== Given text

Hi everyone,
I need to work with SOLiD small RNA-seq libraries from SRA, and I have some questions about quality control and the to-do and not-to-do with this data.
1- Which is the best approach for quality checking my reads? I'm used to fastqc for quality checking but I'm not sure if it can handle colourspace reads (or handle it properly).
2- How I should filter/trim my reads? I may need to trim adaptors, but don't want to quality-trim my reads, as they represent entire RNAs (sRNAs) and trimming it could lead to artifacts. I would rather filter out reads with low quality bases. Which is a good tool for trimming adaptors/quality filtering the libraries and what range of quality values are considered acceptable (we usually apply a Q30 filter for illumina libraries)?
3 - As far as I'm concerned, SOLiD sequences a small portion of the 5' adapter, besides the possible sequencing of the 3' adapter. Should I take this into account during adaptor trimming or is it usually already removed?
4- This set of data has both data from SOLiD and Illumina (different libraries, of course), but for the sake of standardization we would like to use STAR for aligning all libraries. I don't know if it can handle colourspace reads, so I would like to know if it is ok to turn my colourspace reads into fastq, and at which point (quality checking, filtering our before alignment) could I do this. If its not advisable to do so, which tools are the best for SOLiD reads alignment.
I know I've asked a lot of questions, but I never did anything with this kind of data. If someone could at least point some directions, some papers that could help with one of this questions, it would be great.
Thanks!
Where did you get this information from? Can you provide a source?
Regarding your questions, I think the best quality metrics for SOLiD reads are those based on mapping. FastQC supports SOLiD, but (in my experience) be prepared to see some very bad metrics. As SOLiD are most useful when mapping, I wouldn't bother quality trimming. I never put too much thinking about adapter trimming for SOLiD reads, but I think the best result would be obtained after mapping.

====
== Stored data

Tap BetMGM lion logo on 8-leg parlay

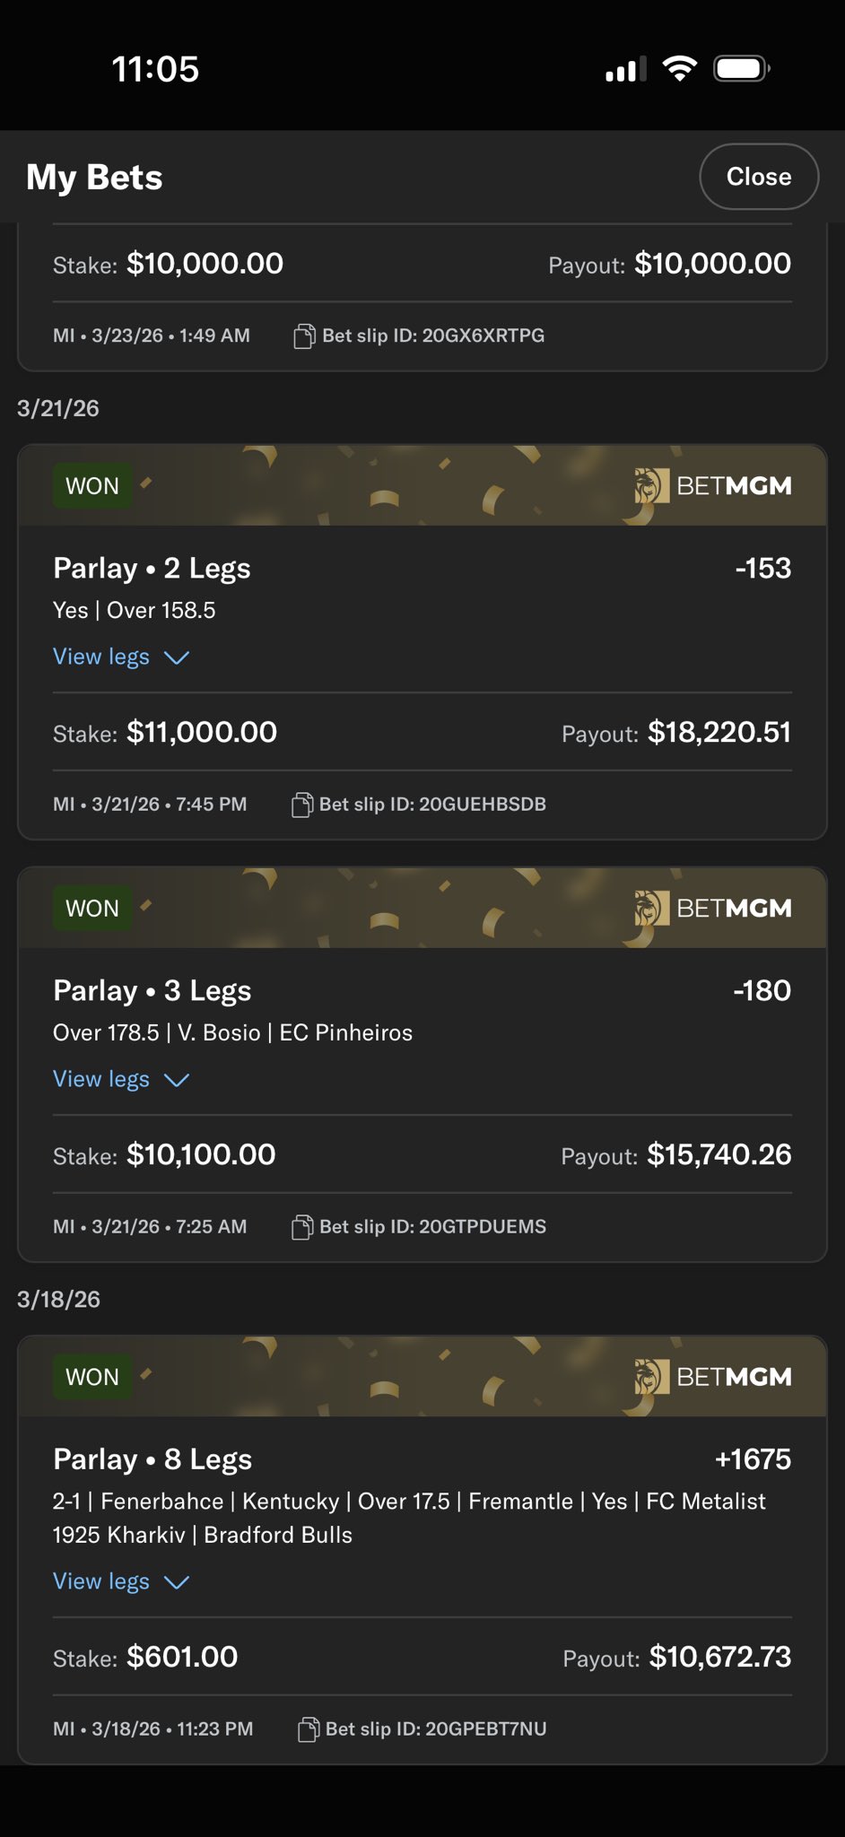point(651,1377)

====

== Exercise tasks ==
1/ In the SOLiD small RNA-seq thread, what quality filter does the first poster say is usually applied to Illumina libraries?
2/ Write the next part of the SOLiD small RNA-seq thread, picking up after its last sentence.
Nothing in the listing is needed here.

== Results ==
1/ A Q30 filter.

2/
The effect of sequencing technology will be grater than any effect different mapping software would introduce, so I think this is a pointless stardardization. Subread is a fast aligner that supports both basespace and colorspace reads, but you have to build one index for each technology anyway. As JC said, do not convert from colorspace to basespace. The main (advertised) advantage of SOLiD sequencing is the di-nucleotide sequencing is better to tell apart sequencing errors from mutations, when mapping to a reference genome. Or, to put it conversely, if you translate colorspace to basespace, when there is a sequencing error in colorspace, when one converts the read to basespace, all bases downstream the error will also be wrongly converted.
There's this article on NGS technologies that says SOLiD sequencing has 5 ligation rounds, and after the first one the primers added in order to start the new sequencing round anneals at -1 position from the previous one, so at least 4 bases from the 5' adapter should be sequenced. I wasn't sure if this sequence would be found in the read.
So, the whole idea is to deal with quality after mapping my libraries to my reference? This is very different from what I'm used to, the explanation was very helpful. Thank you so much!